Agbakoba made the disclosure while addressing journalists in Lagos during the presentation of his new policy paper titled “Devolution is the solution: Foundational Reform Agenda for Nigeria’s transformation.”
The legal luminary argued that the current 1999 constitution, imposed by the military, is a “cracked foundation” incapable of supporting true federalism or economic growth.
He described Nigeria’s governance as a “unitary federation”, noting that while the federal structure controls 97 per cent of national revenues, 90 per cent of governance responsibilities, including 774 local governments and 35 of 36 states, depend entirely on federal transfers.
“No amount of economic fine-tuning can succeed within such a centralised structure,” Agbakoba said.
He maintained that President Bola Tinubu’s economic reforms, including subsidy removal and exchange rate liberalisation, are technically sound but are trapped in a dysfunctional political system.
“You cannot fix economic problems with economic solutions when the root cause is political. Twenty-five years of constitutional amendments have failed because you cannot amend your way out of a flawed foundation,” he warned.

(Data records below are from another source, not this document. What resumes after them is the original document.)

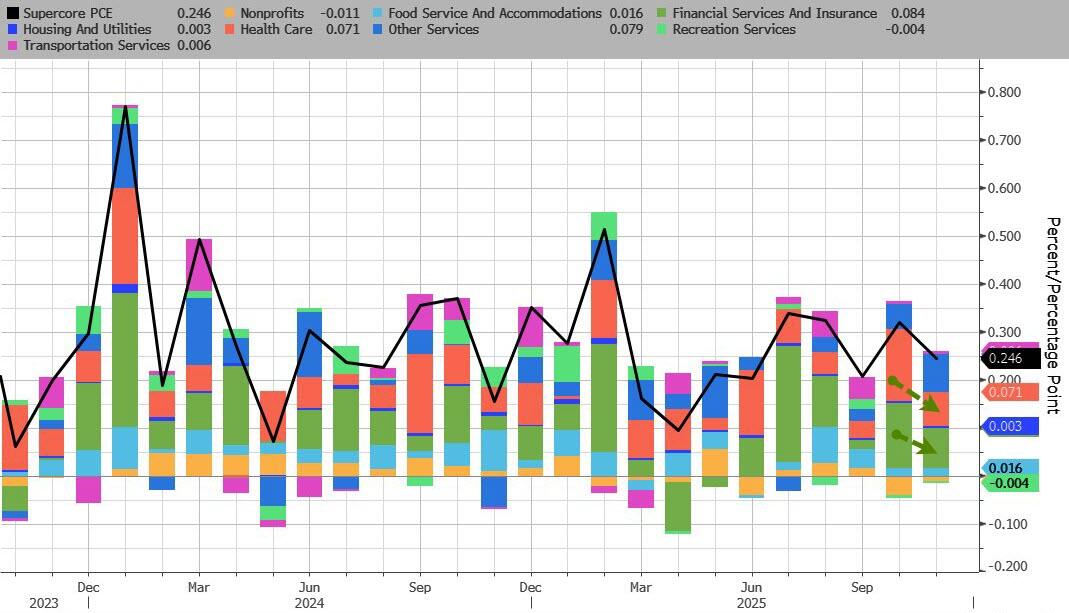Click the upper green dashed arrow annotation

[x=912, y=392]
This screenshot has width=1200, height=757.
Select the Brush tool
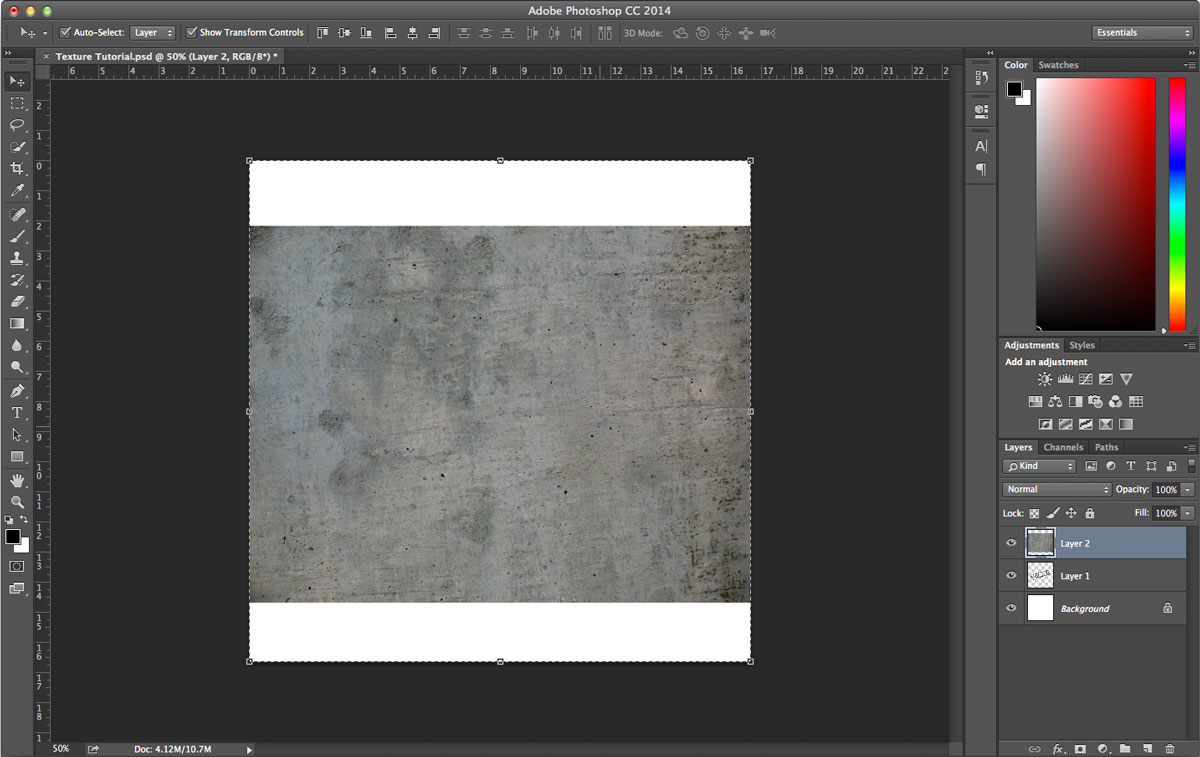(17, 237)
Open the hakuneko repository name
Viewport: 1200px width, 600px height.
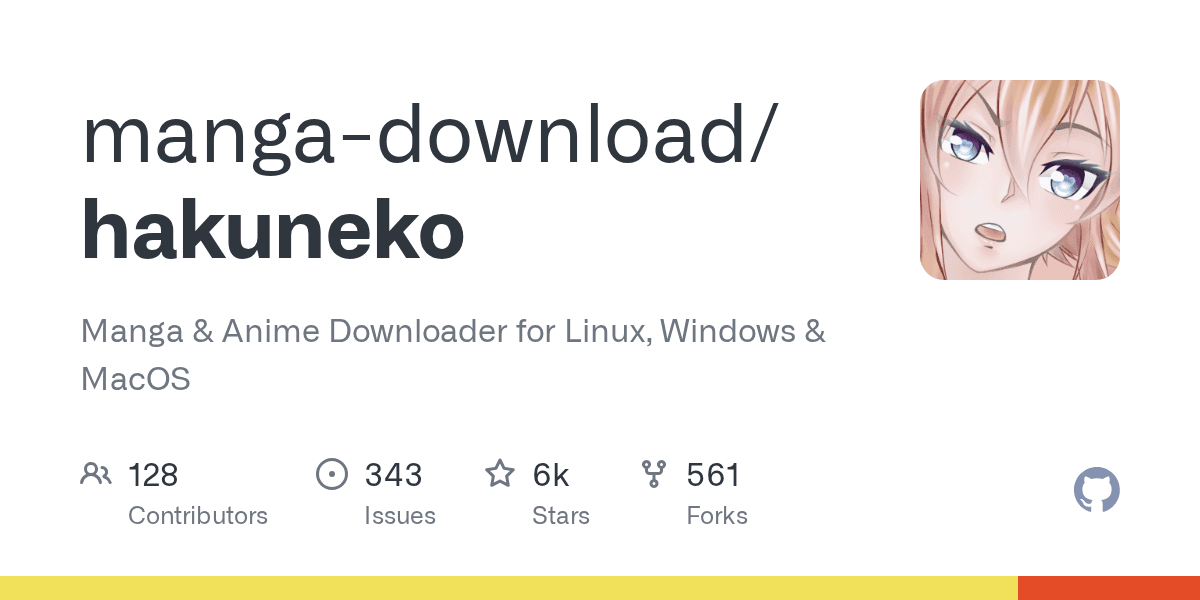coord(272,230)

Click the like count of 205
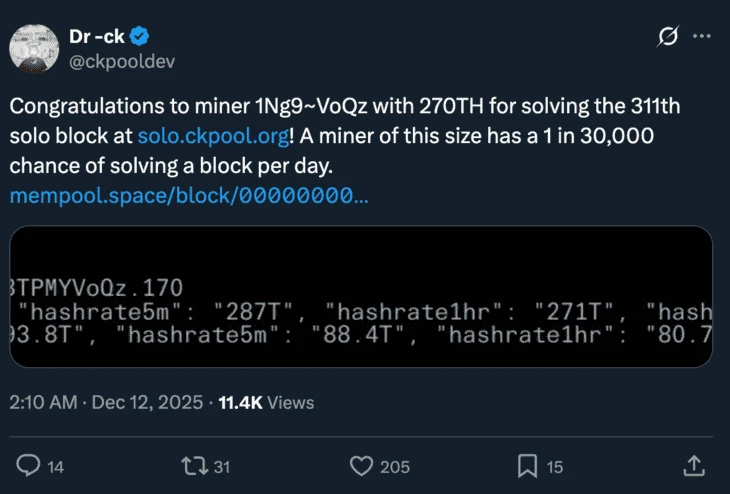click(x=395, y=467)

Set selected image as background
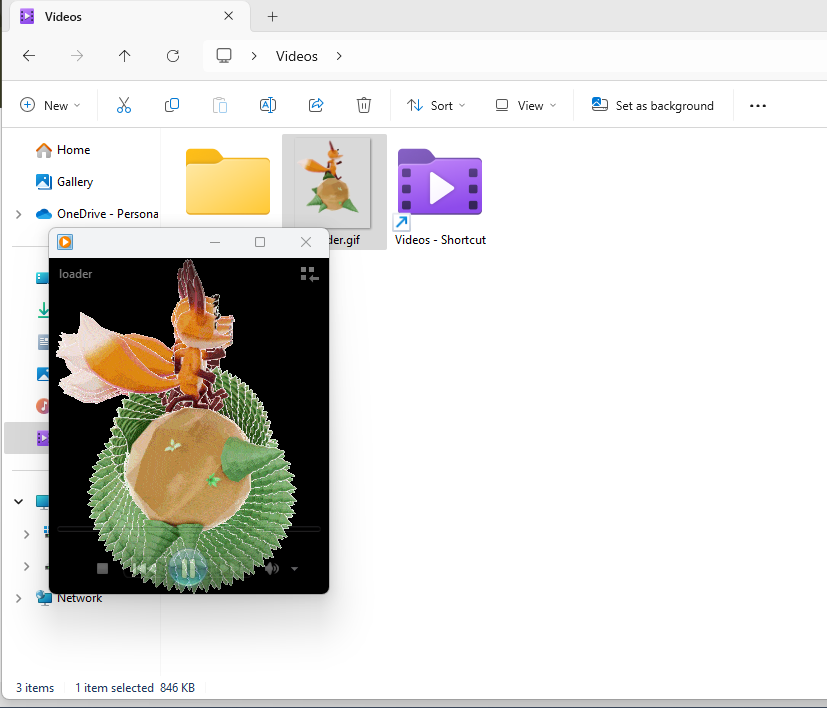point(652,104)
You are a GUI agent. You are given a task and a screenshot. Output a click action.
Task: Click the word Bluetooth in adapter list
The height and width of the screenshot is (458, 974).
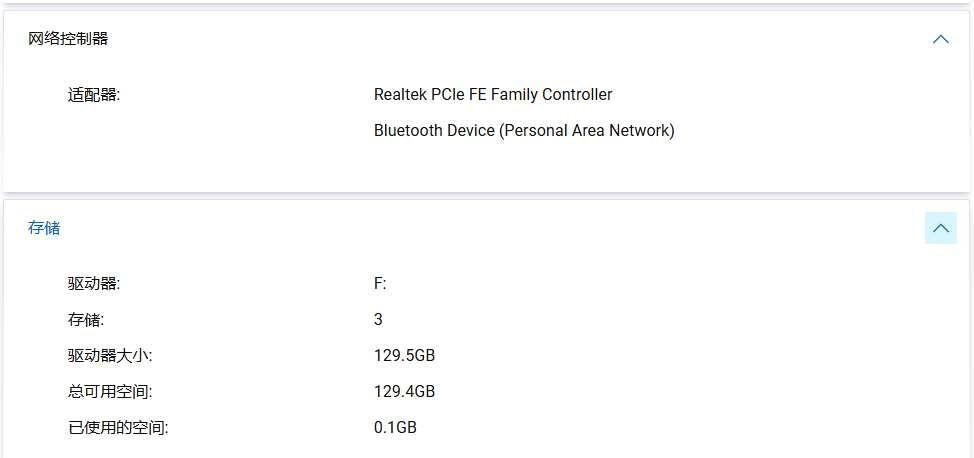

Agbakoba proposed a new constitution based on popular sovereignty, fiscal autonomy, and devolution of powers.
Fiscal federalism, he said, is essential for national balance and economic growth.
He stressed that economic growth depends on empowering states and local governments to drive development, arguing that “economic reform without political restructuring produces technically correct policies trapped in dysfunctional structures.”
Agbakoba projected that with proper devolution, Nigeria could achieve 10–12 per cent annual GDP growth and a N500 trillion national budget within a decade.
He concluded that Nigeria could enter a “golden age” within five years if these reforms are implemented, achieving a 500tn budget and creating a 100-million-strong middle class.